Existem também disposições direcionadas especificadamente aos profissionais da saúde, permitindo-se aos estabelecimentos de saúde, mediante acordo individual escrito, mesmo para as atividades insalubres e para a jornada de doze horas de trabalho por trinta e seis horas de descanso, a prorrogação da jornada de trabalho bem como a adoção de escalas de horas suplementares entre a 13ª e a 24ª hora do intervalo interjornada, sem que haja penalidade administrativa, garantido o repouso semanal remunerado.

A MP prevê, ainda, que os casos de contaminação pelo coronavírus (COVID-19) não serão considerados doença ocupacional, exceto mediante comprovação de nexo causal, o que se mostra razoável em decorrência da constatação de transmissão comunitária no País. Outra disposição importante veio com o artigo 36, que convalida as medidas trabalhistas adotadas pelos empregadores nos últimos 30 dias, desde que não contrariem as determinações da MP.

Recomendamos sempre que possível buscar negociações coletivas diretamente com o sindicato dos trabalhadores ou através do sindicato patronal a fim de reduzir os riscos de questionamentos posteriores acerca das medidas tomadas.

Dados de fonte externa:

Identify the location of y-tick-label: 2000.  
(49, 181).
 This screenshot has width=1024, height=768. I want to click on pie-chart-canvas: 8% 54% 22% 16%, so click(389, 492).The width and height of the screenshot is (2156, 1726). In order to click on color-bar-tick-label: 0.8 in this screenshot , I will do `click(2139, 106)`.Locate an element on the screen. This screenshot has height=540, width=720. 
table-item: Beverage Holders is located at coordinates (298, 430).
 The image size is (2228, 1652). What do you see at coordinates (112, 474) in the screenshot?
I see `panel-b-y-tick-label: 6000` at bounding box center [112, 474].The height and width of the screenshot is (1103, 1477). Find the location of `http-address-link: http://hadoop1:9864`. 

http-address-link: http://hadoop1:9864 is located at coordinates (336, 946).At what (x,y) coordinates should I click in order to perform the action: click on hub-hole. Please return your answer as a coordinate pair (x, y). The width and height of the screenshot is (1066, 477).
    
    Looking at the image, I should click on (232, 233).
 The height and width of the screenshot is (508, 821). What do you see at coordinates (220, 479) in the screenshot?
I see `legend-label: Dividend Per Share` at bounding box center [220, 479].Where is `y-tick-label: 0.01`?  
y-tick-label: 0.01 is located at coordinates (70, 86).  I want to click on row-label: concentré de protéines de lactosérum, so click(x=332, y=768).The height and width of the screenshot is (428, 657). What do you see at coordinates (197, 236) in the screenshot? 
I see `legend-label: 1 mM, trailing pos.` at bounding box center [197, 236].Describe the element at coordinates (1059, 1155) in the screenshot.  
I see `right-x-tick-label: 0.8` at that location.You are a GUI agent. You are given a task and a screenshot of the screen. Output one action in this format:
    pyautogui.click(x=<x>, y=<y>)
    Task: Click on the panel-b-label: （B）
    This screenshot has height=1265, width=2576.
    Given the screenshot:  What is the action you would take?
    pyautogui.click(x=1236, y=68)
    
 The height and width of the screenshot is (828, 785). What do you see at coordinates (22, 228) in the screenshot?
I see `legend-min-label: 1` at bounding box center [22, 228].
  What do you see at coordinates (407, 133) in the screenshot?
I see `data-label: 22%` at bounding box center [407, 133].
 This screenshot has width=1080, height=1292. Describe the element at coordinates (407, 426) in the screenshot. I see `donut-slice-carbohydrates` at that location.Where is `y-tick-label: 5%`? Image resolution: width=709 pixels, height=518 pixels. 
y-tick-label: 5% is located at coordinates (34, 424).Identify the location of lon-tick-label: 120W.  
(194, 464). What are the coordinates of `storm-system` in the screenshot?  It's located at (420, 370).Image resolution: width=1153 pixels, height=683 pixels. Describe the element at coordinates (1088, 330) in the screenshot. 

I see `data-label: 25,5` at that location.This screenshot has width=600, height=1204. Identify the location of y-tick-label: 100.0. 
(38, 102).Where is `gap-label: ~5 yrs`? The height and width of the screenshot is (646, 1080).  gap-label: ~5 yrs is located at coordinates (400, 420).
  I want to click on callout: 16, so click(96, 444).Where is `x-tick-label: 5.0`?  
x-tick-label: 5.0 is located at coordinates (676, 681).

O momento é de tensões e incertezas e requer cautela, é importante garantir da melhor forma possível a manutenção da empresa como fonte produtiva e a subsistência dos empregados. As medidas tomadas neste momento devem ser bem pensadas, especialmente ante a certeza de que poderão ser objeto de contestação no futuro.

Atualizaremos este conteúdo assim que houver novidades. Ficamos a disposição para esclarecimentos.

___________________________________________________________________________

[1] CLT Art. 139 – Poderão ser concedidas férias coletivas a todos os empregados de uma empresa ou de determinados estabelecimentos ou setores da empresa.

[2]CLT Art. 59.  A duração diária do trabalho poderá ser acrescida de horas extras, em número não excedente de duas, por acordo individual, convenção coletiva ou acordo coletivo de trabalho.
…§ 5º O banco de horas de que trata o § 2o deste artigo poderá ser pactuado por acordo individual escrito, desde que a compensação ocorra no período máximo de seis meses. (Incluído pela Lei nº 13.467, de 2017).